**EXERCISE OBJECTIVE:**
In the safety-buffer text, starting at "Similarly, external factors" and ending at "of the system.", can you write the passage out again with "decision window" changed to "response window"?

**PAGE TEXT:**

+---+

No system is perfect, and the cost of this safety is the sacrifice of availability. For the SAC, the bombers turning back due to a faulty radio meant that the mission was a failure. The bombers would not strike their target, all due to a small technical glitch. In software, a networking blip means that the system stalls while the task must be reassigned.

In distributed systems, this is a classic CAP theorem trade-off (Consistency, Availability, Partition Tolerance) in action. You are prioritizing consistency, wherein no two nodes will perform the same action, over availability where the task must keep moving forward no matter what.

Designing a safety buffer is, therefore, crucial. In the 1950s, SAC had to decide how far the bombers would go (or how close to the target) before they treated silence as a signal to abort. Their timeout was measured in miles. In the modern backend these timeouts are measured in milliseconds. The length of this safety buffer is one of the most critical decisions we make in a TTL lease-based system. Too short a buffer and we interrupt the system unnecessarily, introducing more churn. Too long a buffer and the entire system must wait for the lease to expire before it can continue.

Similarly, external factors can put pressure on changing the safety buffer. AWS’ customers want highly available but consistent services, and therefore recovery time must be minimised as much as possible while ensuring data integrity. The decision window in the world of nuclear deterrents also shrinks. With advances in hypersonic missiles, the window shrinks from hours to minutes. Politicians and military generals face pressure from a shrinking decision window, and may also consider changing their system to one that optimises for availability over consistency.

Just as a shrinking window pressures a general to favour speed, a business’s Recovery Time Objective (RTO) is limited by lease lengths and so pressures an engineer to shorten lease times. Both are gambles against the reliability of the system.

Conclusion

As engineers we strive to build the perfect networks, and software that won’t fail. I’m positive the engineers of the 1950s thought the same. The takeaway here, however, is that networks will always find a way to fail. We can rigorously test them and cover edge cases, but we can never guarantee zero-failure. True resilience is not found in a perfect radio. It’s found in a process designed to handle the situation when that radio fails. As the world pushes for faster responses we need to also consider what happens when the radio fails.

Published 2026.04.10

+---+

**DATA BLOCK:**

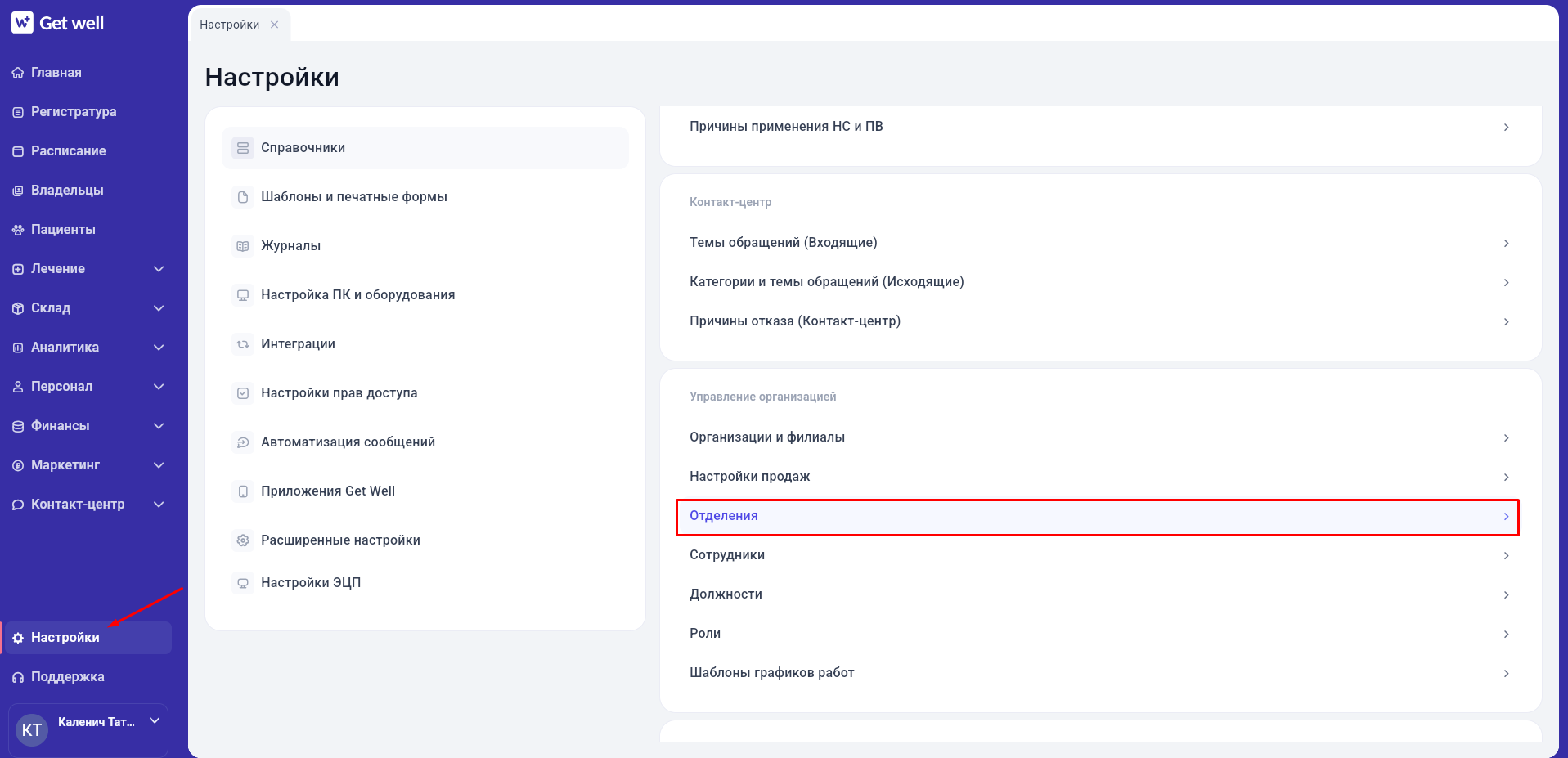Expand the Склад menu chevron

+---+

**OUTPUT FOR THIS TASK:**
Similarly, external factors can put pressure on changing the safety buffer. AWS’ customers want highly available but consistent services, and therefore recovery time must be minimised as much as possible while ensuring data integrity. The response window in the world of nuclear deterrents also shrinks. With advances in hypersonic missiles, the window shrinks from hours to minutes. Politicians and military generals face pressure from a shrinking response window, and may also consider changing their system to one that optimises for availability over consistency.

Just as a shrinking window pressures a general to favour speed, a business’s Recovery Time Objective (RTO) is limited by lease lengths and so pressures an engineer to shorten lease times. Both are gambles against the reliability of the system.